Saved entries
::::::::
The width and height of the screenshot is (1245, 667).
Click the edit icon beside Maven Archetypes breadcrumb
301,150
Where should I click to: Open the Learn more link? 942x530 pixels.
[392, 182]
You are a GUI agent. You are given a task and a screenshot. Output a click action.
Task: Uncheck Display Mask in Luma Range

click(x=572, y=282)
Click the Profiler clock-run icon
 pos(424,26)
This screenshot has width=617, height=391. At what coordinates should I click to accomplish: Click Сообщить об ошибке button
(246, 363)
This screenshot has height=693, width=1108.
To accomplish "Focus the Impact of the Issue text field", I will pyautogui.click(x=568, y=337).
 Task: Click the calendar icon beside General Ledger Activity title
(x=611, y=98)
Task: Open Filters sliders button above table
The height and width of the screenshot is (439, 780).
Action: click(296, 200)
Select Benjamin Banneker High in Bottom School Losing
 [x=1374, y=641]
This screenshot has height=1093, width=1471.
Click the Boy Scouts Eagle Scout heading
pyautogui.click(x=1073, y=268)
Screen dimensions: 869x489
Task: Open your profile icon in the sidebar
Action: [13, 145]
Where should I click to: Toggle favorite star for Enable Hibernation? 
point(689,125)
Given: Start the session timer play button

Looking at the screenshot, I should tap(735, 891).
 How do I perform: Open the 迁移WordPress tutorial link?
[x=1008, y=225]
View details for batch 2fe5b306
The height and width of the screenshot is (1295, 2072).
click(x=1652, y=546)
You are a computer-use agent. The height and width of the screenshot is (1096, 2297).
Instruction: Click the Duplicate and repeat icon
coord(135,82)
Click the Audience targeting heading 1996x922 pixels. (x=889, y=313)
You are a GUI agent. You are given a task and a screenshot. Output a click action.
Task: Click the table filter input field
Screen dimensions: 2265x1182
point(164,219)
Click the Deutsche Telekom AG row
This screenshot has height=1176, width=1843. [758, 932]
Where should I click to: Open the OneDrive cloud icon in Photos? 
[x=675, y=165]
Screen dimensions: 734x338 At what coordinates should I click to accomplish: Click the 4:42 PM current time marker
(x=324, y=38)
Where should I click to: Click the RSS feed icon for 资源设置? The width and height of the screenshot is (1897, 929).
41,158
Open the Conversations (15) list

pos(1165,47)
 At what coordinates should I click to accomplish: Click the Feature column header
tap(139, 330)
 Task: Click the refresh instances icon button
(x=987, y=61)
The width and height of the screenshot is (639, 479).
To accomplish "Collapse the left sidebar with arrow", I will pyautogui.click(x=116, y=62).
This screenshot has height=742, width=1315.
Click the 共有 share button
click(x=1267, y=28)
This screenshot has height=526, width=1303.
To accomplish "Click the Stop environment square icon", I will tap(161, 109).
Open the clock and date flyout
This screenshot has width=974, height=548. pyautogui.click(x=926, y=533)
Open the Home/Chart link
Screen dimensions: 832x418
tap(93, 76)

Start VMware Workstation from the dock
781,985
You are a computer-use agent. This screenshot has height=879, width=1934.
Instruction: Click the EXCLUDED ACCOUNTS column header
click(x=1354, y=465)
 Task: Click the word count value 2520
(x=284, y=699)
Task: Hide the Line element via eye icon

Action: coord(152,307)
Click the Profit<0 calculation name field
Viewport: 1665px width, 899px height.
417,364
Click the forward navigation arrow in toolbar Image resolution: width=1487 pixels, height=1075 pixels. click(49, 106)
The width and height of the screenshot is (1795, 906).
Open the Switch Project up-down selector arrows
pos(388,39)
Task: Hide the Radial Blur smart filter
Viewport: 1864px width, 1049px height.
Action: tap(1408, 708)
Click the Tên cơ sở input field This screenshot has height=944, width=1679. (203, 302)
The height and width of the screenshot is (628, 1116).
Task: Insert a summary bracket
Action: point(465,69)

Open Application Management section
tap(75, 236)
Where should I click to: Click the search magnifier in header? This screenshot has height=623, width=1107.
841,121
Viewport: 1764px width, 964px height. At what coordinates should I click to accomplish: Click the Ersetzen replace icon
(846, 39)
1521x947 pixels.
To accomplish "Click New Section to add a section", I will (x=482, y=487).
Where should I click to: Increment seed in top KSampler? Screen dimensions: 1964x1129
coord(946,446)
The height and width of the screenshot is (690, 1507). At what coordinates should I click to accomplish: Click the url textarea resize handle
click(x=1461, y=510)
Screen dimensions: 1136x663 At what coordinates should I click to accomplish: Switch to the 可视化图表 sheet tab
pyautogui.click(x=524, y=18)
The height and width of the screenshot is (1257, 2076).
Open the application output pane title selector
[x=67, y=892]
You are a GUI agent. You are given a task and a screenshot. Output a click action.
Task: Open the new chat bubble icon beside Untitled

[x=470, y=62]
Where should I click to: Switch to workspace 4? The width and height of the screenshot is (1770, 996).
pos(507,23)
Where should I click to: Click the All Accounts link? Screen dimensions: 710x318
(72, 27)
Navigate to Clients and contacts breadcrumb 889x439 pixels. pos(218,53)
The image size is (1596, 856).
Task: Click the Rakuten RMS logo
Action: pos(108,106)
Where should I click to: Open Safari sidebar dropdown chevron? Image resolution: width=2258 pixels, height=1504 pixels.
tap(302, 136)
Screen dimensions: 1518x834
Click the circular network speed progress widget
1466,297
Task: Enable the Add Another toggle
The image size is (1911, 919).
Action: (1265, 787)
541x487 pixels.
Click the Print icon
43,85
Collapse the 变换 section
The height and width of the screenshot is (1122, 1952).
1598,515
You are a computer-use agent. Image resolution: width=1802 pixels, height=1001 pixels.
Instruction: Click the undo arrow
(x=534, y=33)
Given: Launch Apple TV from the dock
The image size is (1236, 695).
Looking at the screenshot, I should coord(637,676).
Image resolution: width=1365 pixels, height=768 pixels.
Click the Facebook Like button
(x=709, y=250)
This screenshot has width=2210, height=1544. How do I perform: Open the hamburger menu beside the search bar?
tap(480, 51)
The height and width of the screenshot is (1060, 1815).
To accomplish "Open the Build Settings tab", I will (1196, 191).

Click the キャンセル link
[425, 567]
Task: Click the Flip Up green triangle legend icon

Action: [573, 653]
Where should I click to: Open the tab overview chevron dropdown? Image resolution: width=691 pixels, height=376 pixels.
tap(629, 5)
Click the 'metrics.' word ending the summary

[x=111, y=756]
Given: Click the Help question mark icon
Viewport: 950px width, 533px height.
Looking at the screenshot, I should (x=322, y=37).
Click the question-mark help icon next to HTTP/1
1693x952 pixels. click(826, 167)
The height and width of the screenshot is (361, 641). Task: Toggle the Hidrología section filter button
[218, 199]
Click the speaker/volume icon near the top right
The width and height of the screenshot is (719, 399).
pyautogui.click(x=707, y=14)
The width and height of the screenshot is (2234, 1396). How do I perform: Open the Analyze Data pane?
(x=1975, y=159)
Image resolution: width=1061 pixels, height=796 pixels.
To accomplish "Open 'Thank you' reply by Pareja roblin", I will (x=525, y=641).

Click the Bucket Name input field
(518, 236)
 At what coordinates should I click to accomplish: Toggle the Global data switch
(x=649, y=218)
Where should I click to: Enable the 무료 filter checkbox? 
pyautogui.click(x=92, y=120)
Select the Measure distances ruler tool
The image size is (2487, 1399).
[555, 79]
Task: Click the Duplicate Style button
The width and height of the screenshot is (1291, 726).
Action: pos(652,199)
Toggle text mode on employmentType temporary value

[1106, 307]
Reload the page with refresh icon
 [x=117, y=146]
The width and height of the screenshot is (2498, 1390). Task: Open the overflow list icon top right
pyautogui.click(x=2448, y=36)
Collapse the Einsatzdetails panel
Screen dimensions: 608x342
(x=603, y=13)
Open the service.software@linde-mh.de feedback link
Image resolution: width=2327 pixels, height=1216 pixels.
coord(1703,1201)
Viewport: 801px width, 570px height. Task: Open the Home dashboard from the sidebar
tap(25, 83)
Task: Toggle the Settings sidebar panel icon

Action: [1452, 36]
::::::::
Check each line above for the string "table" and copy the ones that have it.

Task: Open Filters sliders button above table
Task: Click the table filter input field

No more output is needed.